The United States has been troubled by the Russian government's handling of the Yukos affair since the company's chief, Mikhail Khodorkovsky, was forced to resign and jailed on fraud charges more than a year ago.
Now, with the company's main production unit having been absorbed by the state run Rosneft oil firm, the Bush administration is expressing renewed concern.
At a news briefing, State Department Deputy Spokesman Adam Ereli said the effective re-nationalization of the oil giant calls into question stated free-market commitments by the government of President Vladimir Putin. "Obviously, we're disappointed in the way this case has been handled. We certainly don't think it's been disposed of in a transparent or open way. We think this sends the wrong signals to foreign investors and could negatively impact Russia's role in the global economy," he said.
Mr. Ereli said the United States wants to see trade and investment in Russia "flourish." He said it is thus important that the Putin government acts to assure those watching the Russian economy that the "weaknesses and questions" raised by the Yukos affair are addressed "in ways that restore confidence in Russian institutions."

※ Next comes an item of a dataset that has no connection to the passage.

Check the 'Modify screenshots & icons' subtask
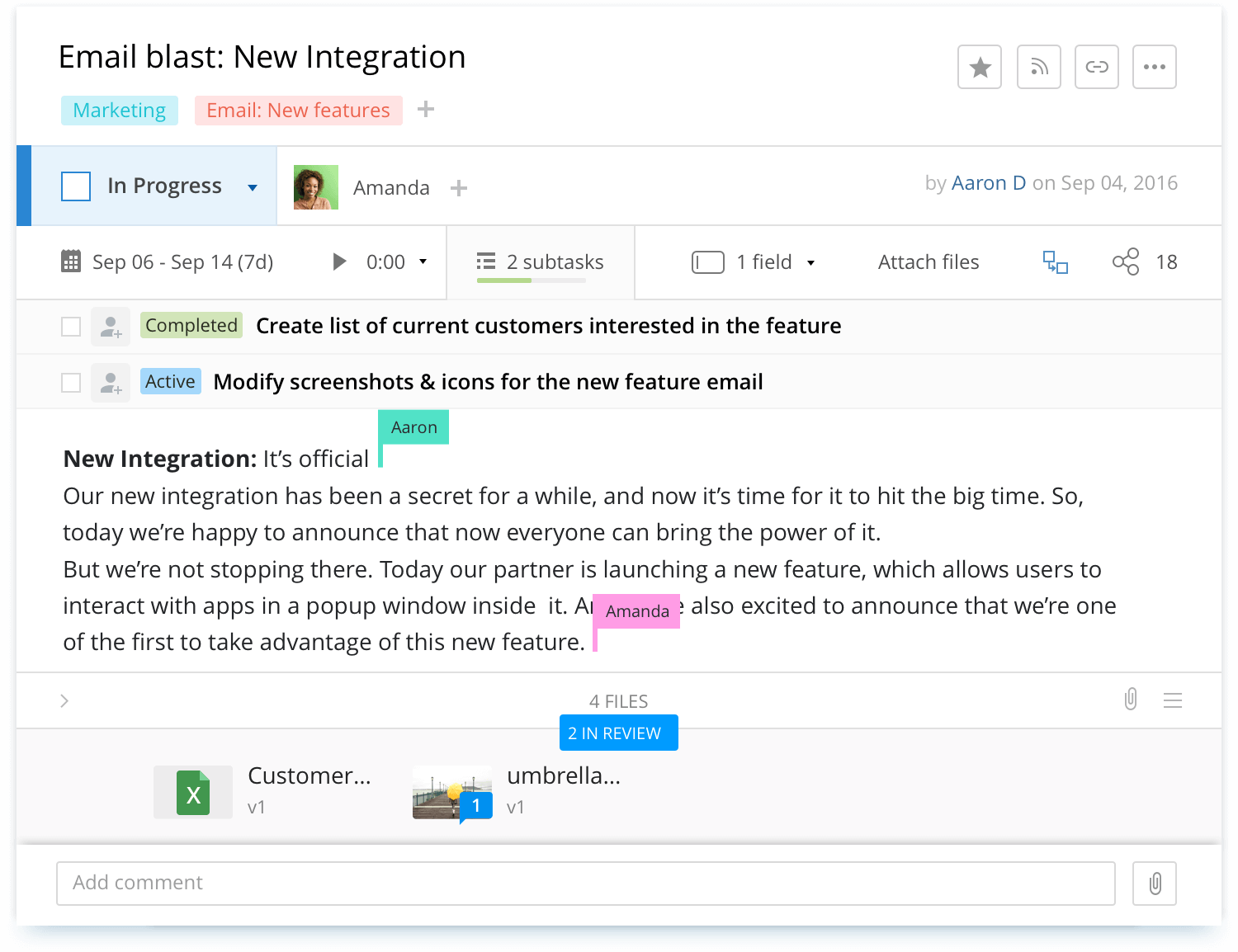click(71, 383)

Under questioning, Mr. Ereli denied that in the interest of harmony with Mr. Putin, the U.S. administration has soft-pedaled criticism of the Yukos affair and particularly the incarceration of Mr. Khodorkovsky on what many observers say are trumped-up charges. "I think we've said that the way this is handled raises serious concerns about the way the rule of law is applied in Russia and the way that justice is perhaps politically and selectively applied. And we have called upon Russian institutions to act in ways that address those concerns," he said.
Mr. Ereli said it is important for the United States to have the kind of relationship with Moscow that "allows you to engage."
He said while the two countries work together in areas where they have mutual interests, administration officials from President Bush on down have been "very clear and outspoken" in talks with their Russian counterparts about matters of U.S. concern.
The spokesman also rejected a suggestion by President Putin at a news conference Thursday that the United States has sought to isolate Moscow.
He said the Bush administration sees Russia as a valued and important member of the international community and that its actions demonstrate that quite clearly.
Mr. Ereli cited, among other things, work with Russia in the international "Quartet" on the Middle East and the six-party talks on North Korea's nuclear program, and said isolating Russia is, in his words, "contrary to our approach and interests."